Here, contrary to Waterfront's contention, the plaintiff demonstrated, prima facie, that his accident was proximately caused by the failure to provide appropriate safety devices to protect against gravity-related hazards posed by the opening in the floor (see Norero v 99-105 Third Ave. Realty, LLC, 96 AD3d 727, 728 [2012]; Valensisi v Greens at Half Hollow, LLC, 33 AD3d 693, 695 [2006]) and the unsecured metal beam (see Escobar v Safi, 150 AD3d 1081, 1083 [2017]; Pritchard v Tully Constr. Co., Inc., 82 AD3d 730, 730 [2011]; Mora v Boston Props., Inc., 79 AD3d 1109 [2010]). Contrary to Waterfront's further contention, the plaintiff consistently described the manner in which the accident occurred during his deposition and in his affidavit submitted in support of his motion for summary judgment. In opposition to the plaintiff's prima facie showing, Waterfront failed to raise a triable issue of fact. Accordingly, the Supreme Court properly granted that branch of the plaintiff's motion which was for summary judgment on the issue of liability on the Labor Law § 240 (1) cause of action insofar as asserted against Waterfront.

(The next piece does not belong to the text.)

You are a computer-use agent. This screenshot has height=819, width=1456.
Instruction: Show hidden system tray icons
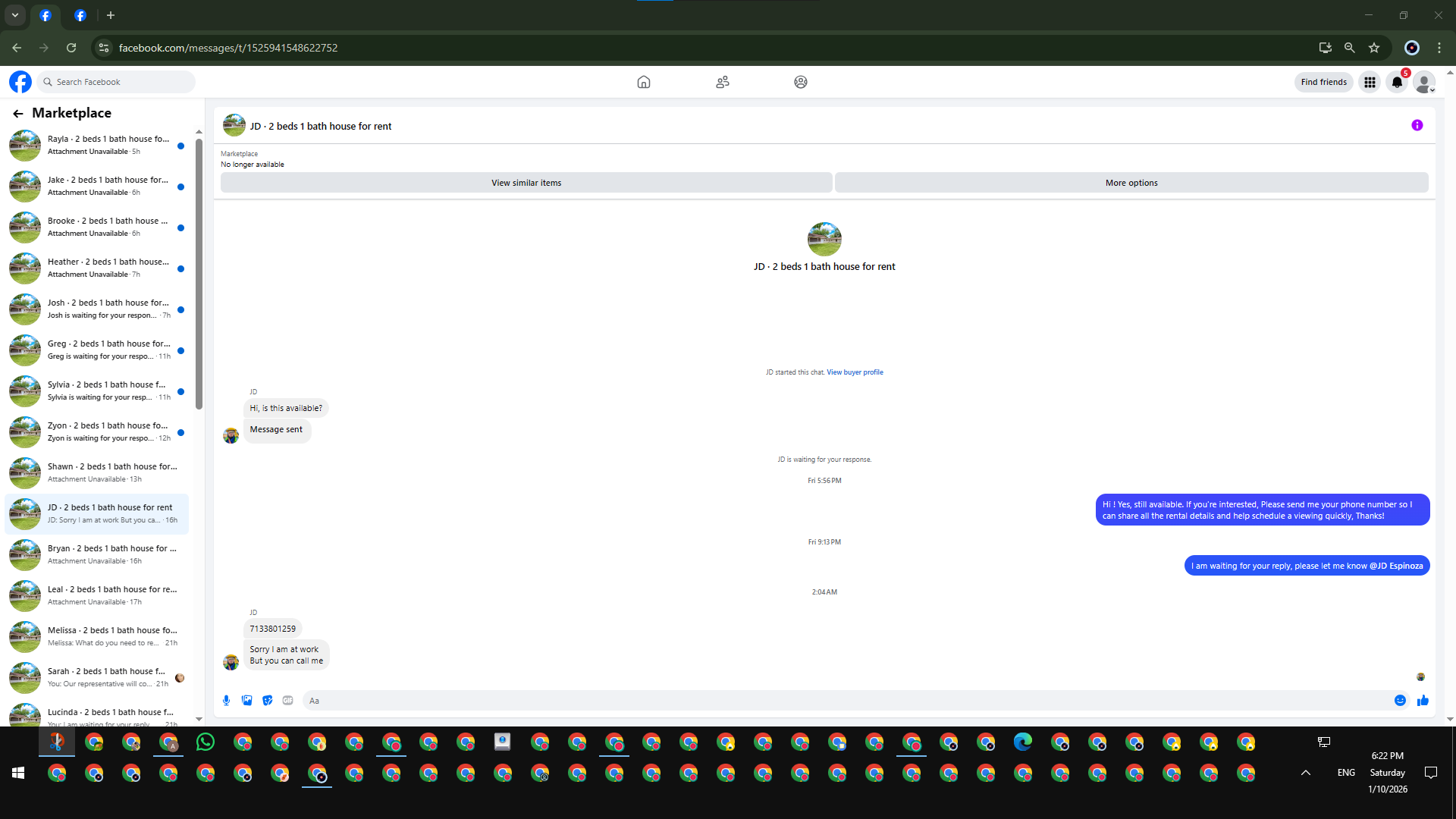tap(1306, 773)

Additionally, Waterfront failed to eliminate triable issues of fact as to whether it was free from negligence with respect to the plaintiff's accident, as was required to obtain summary judgment on its cross claim for contractual indemnification against ZNKO (see Jin Gak Kim v Kirchoff-Consigli Constr. Mgt., LLC, 197 AD3d 1289, 1291 [2021]; Crutch v 421 Kent Dev., LLC, 192 AD3d 977, 982 [2021]). Indeed, according to the plaintiff's deposition testimony, which Waterfront submitted in support of its motion, the plaintiff's work was being supervised by Waterfront on the day of the accident. Further, as ZNKO is not an insurer, its duty to defend is no broader than its duty to indemnify (see Brooklyn View v PRP, LLC, 159 AD3d 865, 866 [2018]; Bellefleur v Newark Beth Israel Med. Ctr., 66 AD3d 807, 809 [2009]). Thus, since Waterfront is not entitled to indemnification at this juncture, it also is not entitled to a defense (see Bellefleur v Newark Beth Israel Med. Ctr., 66 AD3d at 809). Accordingly, the Supreme Court properly denied that branch of Waterfront's motion which was for summary judgment on its cross claim for contractual indemnification against ZNKO.
The parties' remaining contentions either are without merit or need not be reached in light of our determination. Brathwaite Nelson, J.P., Iannacci, Wooten and Zayas, JJ., concur.